- What this task involves: Write out the entries again exactly as they are given.

- The records:
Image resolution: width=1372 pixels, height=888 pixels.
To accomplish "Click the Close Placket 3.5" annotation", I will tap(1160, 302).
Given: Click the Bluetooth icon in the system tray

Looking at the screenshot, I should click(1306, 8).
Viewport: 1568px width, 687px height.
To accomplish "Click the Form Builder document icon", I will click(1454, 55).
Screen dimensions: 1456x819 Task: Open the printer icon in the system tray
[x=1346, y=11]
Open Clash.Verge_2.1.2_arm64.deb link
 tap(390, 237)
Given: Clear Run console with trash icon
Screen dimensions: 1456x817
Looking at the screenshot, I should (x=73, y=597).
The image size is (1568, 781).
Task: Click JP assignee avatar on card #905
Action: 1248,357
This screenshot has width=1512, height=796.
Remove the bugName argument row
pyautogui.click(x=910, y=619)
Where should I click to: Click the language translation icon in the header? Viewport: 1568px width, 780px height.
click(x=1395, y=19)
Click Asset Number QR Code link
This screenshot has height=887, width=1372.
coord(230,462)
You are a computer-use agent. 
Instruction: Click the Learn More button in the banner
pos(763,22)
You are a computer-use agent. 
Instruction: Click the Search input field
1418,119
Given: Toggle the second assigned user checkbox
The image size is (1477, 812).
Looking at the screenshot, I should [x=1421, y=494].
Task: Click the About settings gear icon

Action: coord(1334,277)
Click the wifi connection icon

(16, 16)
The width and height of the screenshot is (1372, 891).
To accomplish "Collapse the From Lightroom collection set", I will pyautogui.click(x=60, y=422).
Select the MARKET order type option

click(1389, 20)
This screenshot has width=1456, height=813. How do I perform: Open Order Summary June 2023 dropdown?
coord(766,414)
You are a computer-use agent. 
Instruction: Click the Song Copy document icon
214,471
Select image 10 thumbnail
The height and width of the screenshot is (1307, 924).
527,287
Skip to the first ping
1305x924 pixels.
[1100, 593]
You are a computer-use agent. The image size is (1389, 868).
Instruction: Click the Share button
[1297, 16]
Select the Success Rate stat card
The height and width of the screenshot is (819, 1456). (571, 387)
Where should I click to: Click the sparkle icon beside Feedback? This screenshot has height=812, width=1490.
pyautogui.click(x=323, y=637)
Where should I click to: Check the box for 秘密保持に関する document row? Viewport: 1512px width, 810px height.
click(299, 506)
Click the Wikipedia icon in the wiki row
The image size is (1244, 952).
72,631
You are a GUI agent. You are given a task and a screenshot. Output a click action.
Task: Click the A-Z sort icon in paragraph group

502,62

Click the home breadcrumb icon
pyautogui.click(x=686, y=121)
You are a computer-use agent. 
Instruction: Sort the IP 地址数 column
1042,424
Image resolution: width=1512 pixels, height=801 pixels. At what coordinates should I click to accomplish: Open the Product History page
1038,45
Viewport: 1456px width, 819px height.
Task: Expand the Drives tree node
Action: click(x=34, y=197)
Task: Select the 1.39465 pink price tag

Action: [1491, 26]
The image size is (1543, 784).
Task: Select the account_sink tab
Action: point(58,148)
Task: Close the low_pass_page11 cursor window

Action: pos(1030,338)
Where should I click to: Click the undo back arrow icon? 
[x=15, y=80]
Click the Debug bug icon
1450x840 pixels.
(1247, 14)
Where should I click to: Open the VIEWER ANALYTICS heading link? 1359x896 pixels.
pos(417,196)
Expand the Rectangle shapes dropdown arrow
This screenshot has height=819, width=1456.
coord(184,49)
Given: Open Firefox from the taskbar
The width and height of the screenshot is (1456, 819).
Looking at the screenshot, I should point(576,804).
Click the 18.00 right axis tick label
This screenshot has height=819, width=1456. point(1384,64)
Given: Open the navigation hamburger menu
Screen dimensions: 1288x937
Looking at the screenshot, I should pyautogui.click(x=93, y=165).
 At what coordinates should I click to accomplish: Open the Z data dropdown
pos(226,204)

- Solution to the problem:
Image resolution: width=1372 pixels, height=888 pixels.
To accomplish "Click the Close Placket 3.5" annotation", I will tap(1160, 302).
Given: Click the Bluetooth icon in the system tray

Looking at the screenshot, I should click(1306, 8).
Viewport: 1568px width, 687px height.
To accomplish "Click the Form Builder document icon", I will click(1454, 55).
Screen dimensions: 1456x819 Task: Open the printer icon in the system tray
[x=1346, y=11]
Open Clash.Verge_2.1.2_arm64.deb link
 tap(390, 237)
Given: Clear Run console with trash icon
Screen dimensions: 1456x817
Looking at the screenshot, I should (x=73, y=597).
The image size is (1568, 781).
Task: Click JP assignee avatar on card #905
Action: 1248,357
This screenshot has width=1512, height=796.
Remove the bugName argument row
pyautogui.click(x=910, y=619)
Where should I click to: Click the language translation icon in the header? Viewport: 1568px width, 780px height.
click(x=1395, y=19)
Click Asset Number QR Code link
This screenshot has height=887, width=1372.
coord(230,462)
You are a computer-use agent. 
Instruction: Click the Learn More button in the banner
pos(763,22)
You are a computer-use agent. 
Instruction: Click the Search input field
1418,119
Given: Toggle the second assigned user checkbox
The image size is (1477, 812).
Looking at the screenshot, I should [x=1421, y=494].
Task: Click the About settings gear icon

Action: coord(1334,277)
Click the wifi connection icon

(16, 16)
The width and height of the screenshot is (1372, 891).
To accomplish "Collapse the From Lightroom collection set", I will pyautogui.click(x=60, y=422).
Select the MARKET order type option

click(1389, 20)
This screenshot has width=1456, height=813. How do I perform: Open Order Summary June 2023 dropdown?
coord(766,414)
You are a computer-use agent. 
Instruction: Click the Song Copy document icon
214,471
Select image 10 thumbnail
The height and width of the screenshot is (1307, 924).
527,287
Skip to the first ping
1305x924 pixels.
[1100, 593]
You are a computer-use agent. The image size is (1389, 868).
Instruction: Click the Share button
[1297, 16]
Select the Success Rate stat card
The height and width of the screenshot is (819, 1456). (571, 387)
Where should I click to: Click the sparkle icon beside Feedback? This screenshot has height=812, width=1490.
pyautogui.click(x=323, y=637)
Where should I click to: Check the box for 秘密保持に関する document row? Viewport: 1512px width, 810px height.
click(299, 506)
Click the Wikipedia icon in the wiki row
The image size is (1244, 952).
72,631
You are a GUI agent. You are given a task and a screenshot. Output a click action.
Task: Click the A-Z sort icon in paragraph group

502,62

Click the home breadcrumb icon
pyautogui.click(x=686, y=121)
You are a computer-use agent. 
Instruction: Sort the IP 地址数 column
1042,424
Image resolution: width=1512 pixels, height=801 pixels. At what coordinates should I click to accomplish: Open the Product History page
1038,45
Viewport: 1456px width, 819px height.
Task: Expand the Drives tree node
Action: click(x=34, y=197)
Task: Select the 1.39465 pink price tag

Action: [1491, 26]
The image size is (1543, 784).
Task: Select the account_sink tab
Action: point(58,148)
Task: Close the low_pass_page11 cursor window

Action: pos(1030,338)
Where should I click to: Click the undo back arrow icon? 
[x=15, y=80]
Click the Debug bug icon
1450x840 pixels.
(1247, 14)
Where should I click to: Open the VIEWER ANALYTICS heading link? 1359x896 pixels.
pos(417,196)
Expand the Rectangle shapes dropdown arrow
This screenshot has height=819, width=1456.
coord(184,49)
Given: Open Firefox from the taskbar
The width and height of the screenshot is (1456, 819).
Looking at the screenshot, I should point(576,804).
Click the 18.00 right axis tick label
This screenshot has height=819, width=1456. point(1384,64)
Given: Open the navigation hamburger menu
Screen dimensions: 1288x937
Looking at the screenshot, I should pyautogui.click(x=93, y=165).
 At what coordinates should I click to accomplish: Open the Z data dropdown
pos(226,204)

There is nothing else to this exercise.